> 出典資料
────────────────────────────────────────
世界最速にして世界唯一のトリプルエンジン搭載ブラウザLunascape。ブラウザといえばアメリカという常識を覆し、世界シェア拡大を狙うスタンスは、あのGoogleを彷彿とさせる。ブラウザで「世界平和実現」をめざすLunascape開発の背景を探る。

第1回 「世界初、世界最速を生み出す力を育む」

■たった60億人しかいないじゃないか

「もしかしたら、思っていたよりもうんと世界は狭いんじゃないか。人口が60億人『もいる』といえばとんでもない数字みたいだけれど、逆に60億人『しかいない』と考えればどうなるのか。そんなことをある日思いついたのです」

例えば日本人で英語を話せる人はおそらく、何十万人あるいは何百万人もいるかもしれない。しかし、これがチベット語となるとどうか。きちんと話せる人ともなれば、1万人もいないだろう。ではチベット語を話せて、お琴を弾けて料理もできる男性となるとどうだろう。もしかしたら一挙に、数人レベルまで絞り込まれるのではないか。

「だからコンピュータサイエンスを研究していて、しかもブラウザ専門で、ユーザビリティも理解できる奴と絞っていったら、たぶん数千人もいませんよ。世界を相手にするといっても60億分の1を目指すわけじゃない。それなら世界一は現実的な目標になりますよね」

近藤氏が初めてブラウザを作ったのは、大学時代のこと。研究のために世界中のブラウザをリサーチしてみた結果、意外な事実に気づいた。つまり、本当に使いやすいブラウザが、この世にはまだ存在しなかったのだ。
────────────────────────────────────────
> 提供エントリ
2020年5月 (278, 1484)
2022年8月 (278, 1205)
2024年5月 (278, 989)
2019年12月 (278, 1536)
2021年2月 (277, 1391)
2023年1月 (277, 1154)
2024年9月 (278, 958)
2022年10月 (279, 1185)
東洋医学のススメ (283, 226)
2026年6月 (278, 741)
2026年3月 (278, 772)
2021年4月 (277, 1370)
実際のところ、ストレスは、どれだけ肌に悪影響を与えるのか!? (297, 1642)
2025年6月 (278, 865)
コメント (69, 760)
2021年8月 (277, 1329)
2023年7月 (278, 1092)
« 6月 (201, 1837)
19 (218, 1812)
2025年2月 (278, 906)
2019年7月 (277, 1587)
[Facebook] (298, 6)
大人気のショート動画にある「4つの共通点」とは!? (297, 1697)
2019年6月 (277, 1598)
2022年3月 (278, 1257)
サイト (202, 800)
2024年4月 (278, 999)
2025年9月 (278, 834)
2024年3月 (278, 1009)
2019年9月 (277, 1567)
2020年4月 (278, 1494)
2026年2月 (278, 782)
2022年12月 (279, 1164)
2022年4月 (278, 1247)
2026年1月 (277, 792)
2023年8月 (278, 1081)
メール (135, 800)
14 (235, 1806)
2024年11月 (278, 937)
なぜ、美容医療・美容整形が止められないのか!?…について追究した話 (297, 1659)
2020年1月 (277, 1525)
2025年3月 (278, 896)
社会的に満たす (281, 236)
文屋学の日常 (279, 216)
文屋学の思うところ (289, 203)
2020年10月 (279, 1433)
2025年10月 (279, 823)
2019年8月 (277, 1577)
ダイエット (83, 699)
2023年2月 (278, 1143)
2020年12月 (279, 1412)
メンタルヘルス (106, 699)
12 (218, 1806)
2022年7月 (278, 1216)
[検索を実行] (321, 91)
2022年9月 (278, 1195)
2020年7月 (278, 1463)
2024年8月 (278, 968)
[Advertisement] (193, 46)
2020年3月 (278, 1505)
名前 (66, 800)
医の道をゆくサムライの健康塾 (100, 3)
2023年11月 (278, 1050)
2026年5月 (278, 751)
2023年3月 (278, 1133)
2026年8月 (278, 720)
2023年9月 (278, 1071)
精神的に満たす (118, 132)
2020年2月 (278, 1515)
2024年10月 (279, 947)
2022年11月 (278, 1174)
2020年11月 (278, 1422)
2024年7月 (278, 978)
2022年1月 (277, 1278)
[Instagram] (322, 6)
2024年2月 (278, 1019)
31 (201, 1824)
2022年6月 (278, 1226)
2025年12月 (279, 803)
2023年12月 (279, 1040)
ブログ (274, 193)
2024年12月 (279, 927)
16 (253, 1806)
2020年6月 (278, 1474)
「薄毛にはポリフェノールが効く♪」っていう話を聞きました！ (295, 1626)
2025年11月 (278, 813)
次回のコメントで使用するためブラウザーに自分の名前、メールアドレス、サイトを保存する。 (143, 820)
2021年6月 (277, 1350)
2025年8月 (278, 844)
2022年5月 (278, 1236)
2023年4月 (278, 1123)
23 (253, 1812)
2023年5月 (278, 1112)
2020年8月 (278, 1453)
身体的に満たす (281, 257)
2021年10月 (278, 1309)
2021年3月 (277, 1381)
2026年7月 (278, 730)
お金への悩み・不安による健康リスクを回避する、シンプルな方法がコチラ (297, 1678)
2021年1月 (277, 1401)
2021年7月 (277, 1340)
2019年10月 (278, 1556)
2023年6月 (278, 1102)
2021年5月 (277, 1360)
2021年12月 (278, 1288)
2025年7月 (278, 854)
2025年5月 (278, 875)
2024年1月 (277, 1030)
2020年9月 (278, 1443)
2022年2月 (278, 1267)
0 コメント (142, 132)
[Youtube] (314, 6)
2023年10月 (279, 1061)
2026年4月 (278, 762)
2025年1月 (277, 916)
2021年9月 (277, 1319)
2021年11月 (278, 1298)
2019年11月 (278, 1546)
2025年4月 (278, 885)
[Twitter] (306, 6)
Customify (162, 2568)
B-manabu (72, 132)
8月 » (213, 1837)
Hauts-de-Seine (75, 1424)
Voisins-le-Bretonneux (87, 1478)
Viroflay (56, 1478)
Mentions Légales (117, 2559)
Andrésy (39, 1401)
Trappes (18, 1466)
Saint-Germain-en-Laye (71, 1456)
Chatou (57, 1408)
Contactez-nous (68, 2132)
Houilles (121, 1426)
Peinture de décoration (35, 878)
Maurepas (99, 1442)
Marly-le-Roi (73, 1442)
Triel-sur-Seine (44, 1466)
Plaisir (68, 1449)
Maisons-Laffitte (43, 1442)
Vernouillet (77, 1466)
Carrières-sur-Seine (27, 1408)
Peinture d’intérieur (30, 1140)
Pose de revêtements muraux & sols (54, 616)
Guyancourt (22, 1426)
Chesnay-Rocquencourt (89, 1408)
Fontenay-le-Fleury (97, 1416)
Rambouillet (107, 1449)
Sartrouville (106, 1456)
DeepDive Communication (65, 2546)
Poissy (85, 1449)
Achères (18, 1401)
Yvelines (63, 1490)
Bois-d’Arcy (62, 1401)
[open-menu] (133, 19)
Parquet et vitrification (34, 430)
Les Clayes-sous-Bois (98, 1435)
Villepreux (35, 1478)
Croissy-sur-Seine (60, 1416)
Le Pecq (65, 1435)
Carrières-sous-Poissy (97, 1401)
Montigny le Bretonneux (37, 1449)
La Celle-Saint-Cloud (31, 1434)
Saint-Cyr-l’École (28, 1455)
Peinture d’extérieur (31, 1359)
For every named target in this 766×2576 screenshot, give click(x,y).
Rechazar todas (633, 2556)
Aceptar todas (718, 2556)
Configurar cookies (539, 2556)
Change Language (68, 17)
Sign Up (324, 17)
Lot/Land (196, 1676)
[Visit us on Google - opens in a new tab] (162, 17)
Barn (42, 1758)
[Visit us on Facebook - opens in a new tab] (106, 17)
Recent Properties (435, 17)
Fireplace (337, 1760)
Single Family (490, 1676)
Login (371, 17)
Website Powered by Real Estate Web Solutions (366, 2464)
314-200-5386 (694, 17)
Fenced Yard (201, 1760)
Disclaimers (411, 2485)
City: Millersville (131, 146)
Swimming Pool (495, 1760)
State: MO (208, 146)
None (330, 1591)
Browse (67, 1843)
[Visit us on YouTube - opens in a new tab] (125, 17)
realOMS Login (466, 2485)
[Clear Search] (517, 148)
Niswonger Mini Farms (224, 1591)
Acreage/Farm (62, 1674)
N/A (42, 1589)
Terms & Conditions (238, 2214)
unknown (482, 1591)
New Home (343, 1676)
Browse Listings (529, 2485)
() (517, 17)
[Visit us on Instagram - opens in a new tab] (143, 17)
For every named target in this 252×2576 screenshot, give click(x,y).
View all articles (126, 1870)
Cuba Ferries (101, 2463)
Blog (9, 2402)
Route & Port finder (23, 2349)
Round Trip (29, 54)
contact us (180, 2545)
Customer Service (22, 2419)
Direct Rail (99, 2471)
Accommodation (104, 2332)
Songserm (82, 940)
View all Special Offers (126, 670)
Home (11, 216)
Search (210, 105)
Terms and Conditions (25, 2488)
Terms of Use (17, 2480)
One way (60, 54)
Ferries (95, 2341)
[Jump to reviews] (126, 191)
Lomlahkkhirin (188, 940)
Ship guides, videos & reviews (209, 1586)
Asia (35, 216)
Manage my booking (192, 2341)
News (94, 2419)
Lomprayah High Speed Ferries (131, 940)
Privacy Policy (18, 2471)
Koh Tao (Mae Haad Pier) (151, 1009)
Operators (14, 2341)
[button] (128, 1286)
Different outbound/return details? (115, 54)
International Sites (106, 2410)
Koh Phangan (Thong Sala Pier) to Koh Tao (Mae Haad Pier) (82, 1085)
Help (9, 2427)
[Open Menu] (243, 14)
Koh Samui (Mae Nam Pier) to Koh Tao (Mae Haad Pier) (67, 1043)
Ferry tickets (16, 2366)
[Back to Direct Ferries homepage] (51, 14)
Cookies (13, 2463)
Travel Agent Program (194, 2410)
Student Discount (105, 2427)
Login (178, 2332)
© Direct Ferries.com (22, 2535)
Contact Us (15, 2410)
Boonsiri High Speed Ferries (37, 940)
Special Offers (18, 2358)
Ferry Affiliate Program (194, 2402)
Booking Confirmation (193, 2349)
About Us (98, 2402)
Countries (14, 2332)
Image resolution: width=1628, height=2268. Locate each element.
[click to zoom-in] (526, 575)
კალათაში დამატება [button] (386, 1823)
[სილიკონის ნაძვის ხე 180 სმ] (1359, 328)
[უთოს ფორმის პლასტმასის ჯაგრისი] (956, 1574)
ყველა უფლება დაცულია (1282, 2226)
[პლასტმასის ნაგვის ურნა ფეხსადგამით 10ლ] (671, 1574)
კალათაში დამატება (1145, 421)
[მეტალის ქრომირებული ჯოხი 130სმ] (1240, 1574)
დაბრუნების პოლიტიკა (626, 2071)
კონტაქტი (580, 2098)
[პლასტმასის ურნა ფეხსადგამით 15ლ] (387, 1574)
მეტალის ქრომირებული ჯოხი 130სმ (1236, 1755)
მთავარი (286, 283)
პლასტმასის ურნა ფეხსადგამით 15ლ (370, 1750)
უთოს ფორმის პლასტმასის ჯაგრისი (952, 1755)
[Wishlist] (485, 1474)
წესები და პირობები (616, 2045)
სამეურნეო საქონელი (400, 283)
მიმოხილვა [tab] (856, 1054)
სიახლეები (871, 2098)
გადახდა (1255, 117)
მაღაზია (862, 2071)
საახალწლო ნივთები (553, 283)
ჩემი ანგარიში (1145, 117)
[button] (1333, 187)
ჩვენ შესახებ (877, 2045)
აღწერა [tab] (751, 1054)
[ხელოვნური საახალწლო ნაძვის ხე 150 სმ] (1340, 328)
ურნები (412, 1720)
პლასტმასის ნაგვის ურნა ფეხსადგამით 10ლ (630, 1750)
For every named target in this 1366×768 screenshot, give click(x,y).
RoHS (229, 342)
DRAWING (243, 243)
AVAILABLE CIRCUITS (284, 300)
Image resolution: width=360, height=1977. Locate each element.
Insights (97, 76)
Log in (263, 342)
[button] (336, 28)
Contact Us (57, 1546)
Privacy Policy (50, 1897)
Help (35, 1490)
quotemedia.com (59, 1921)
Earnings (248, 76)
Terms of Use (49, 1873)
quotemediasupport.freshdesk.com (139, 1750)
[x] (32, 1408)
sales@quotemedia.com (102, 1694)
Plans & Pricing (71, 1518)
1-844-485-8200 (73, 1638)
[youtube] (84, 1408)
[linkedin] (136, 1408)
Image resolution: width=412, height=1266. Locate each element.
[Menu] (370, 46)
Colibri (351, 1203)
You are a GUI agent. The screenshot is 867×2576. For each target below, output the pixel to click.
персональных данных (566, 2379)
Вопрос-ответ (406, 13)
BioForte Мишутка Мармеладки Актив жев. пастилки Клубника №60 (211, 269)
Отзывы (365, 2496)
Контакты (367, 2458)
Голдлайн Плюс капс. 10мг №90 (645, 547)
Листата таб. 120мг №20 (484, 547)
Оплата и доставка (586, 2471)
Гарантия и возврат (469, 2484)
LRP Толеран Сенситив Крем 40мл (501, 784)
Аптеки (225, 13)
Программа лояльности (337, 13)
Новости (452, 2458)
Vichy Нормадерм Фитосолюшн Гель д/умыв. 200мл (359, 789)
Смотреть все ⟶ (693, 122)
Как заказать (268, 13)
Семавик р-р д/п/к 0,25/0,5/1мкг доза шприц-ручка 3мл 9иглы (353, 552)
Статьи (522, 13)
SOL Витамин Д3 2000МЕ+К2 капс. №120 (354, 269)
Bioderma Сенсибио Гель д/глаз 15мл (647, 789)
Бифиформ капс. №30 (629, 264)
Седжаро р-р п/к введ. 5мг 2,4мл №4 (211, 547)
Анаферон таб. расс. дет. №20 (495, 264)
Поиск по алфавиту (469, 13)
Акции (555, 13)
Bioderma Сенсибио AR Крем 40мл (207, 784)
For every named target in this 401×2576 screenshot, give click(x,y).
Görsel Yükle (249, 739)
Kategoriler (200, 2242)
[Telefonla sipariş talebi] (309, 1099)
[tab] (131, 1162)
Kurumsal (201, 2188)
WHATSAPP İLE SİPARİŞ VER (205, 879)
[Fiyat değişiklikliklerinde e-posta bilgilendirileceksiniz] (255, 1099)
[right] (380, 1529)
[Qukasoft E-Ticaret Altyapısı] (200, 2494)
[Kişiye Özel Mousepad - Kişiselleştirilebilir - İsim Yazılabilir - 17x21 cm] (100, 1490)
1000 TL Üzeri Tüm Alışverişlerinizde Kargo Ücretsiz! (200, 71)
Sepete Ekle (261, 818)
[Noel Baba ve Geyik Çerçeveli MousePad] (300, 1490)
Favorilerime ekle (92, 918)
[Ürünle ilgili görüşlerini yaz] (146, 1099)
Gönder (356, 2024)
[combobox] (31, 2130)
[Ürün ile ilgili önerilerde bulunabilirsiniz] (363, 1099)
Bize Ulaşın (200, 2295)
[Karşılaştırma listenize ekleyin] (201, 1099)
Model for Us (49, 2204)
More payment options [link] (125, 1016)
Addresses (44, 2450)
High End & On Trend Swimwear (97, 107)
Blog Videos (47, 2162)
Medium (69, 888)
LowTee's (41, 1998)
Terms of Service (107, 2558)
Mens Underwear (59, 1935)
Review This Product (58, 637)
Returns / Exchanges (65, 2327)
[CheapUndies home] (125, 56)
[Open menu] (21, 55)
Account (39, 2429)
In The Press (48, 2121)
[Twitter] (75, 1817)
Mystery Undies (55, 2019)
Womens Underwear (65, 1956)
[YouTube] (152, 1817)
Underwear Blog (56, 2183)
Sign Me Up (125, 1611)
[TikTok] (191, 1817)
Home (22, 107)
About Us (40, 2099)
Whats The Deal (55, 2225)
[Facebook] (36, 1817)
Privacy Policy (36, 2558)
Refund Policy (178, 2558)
────────────────────────────────────────
> 課題 1
出典資料の「例えば日本人で英語を話せる人」から「で絞り込まれるのではないか。」までを、「チベット語」を「スワヒリ語」に置き換えて書き直しなさい。
> 課題 2
出典資料によると、近藤氏が初めてブラウザを作ったのはいつか答えなさい。

> 解答 1
例えば日本人で英語を話せる人はおそらく、何十万人あるいは何百万人もいるかもしれない。しかし、これがスワヒリ語となるとどうか。きちんと話せる人ともなれば、1万人もいないだろう。ではスワヒリ語を話せて、お琴を弾けて料理もできる男性となるとどうだろう。もしかしたら一挙に、数人レベルまで絞り込まれるのではないか。

> 解答 2
大学時代。